▶ **Description of the task**
From the listing below, extract each line that contains the word "more".
------ Items
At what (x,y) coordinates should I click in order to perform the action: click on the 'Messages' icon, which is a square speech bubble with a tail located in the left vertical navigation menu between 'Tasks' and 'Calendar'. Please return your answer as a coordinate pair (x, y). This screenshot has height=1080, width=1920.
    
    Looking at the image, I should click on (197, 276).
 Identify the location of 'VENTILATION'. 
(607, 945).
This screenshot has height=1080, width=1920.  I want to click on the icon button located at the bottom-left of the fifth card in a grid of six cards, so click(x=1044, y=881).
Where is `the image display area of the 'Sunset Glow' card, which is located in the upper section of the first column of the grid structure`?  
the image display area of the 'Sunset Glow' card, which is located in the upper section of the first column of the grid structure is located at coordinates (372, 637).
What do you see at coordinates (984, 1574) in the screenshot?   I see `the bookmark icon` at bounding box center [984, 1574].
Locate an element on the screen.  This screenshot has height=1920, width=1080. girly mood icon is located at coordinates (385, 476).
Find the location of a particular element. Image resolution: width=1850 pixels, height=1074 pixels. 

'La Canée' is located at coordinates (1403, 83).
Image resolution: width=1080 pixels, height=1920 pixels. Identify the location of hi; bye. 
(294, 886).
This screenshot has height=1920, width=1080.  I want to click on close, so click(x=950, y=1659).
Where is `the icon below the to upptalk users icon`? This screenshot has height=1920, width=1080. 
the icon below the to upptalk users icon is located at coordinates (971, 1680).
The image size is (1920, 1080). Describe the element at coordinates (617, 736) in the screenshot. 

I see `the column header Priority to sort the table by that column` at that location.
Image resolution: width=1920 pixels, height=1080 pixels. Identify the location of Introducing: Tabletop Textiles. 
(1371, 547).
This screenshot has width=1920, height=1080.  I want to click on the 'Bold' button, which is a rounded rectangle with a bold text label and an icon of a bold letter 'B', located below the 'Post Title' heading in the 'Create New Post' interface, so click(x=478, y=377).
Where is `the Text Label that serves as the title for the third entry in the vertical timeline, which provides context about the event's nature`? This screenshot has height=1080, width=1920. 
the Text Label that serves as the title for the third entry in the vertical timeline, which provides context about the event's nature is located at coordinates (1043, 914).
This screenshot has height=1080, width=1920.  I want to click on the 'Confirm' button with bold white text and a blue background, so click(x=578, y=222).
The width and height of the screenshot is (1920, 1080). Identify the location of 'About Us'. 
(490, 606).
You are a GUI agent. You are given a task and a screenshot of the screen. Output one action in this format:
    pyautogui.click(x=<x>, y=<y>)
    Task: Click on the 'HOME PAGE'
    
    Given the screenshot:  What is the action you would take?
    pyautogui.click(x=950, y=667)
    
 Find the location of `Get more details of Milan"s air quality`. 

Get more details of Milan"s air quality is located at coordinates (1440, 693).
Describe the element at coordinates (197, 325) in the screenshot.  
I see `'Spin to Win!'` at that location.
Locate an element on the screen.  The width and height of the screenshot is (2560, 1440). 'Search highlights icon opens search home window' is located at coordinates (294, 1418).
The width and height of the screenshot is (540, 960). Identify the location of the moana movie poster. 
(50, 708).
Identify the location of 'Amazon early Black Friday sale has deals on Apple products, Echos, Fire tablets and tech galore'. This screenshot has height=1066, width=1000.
------------
▶ **The solution**
 Find the location of `Get more details of Milan"s air quality`. 
Get more details of Milan"s air quality is located at coordinates (1440, 693).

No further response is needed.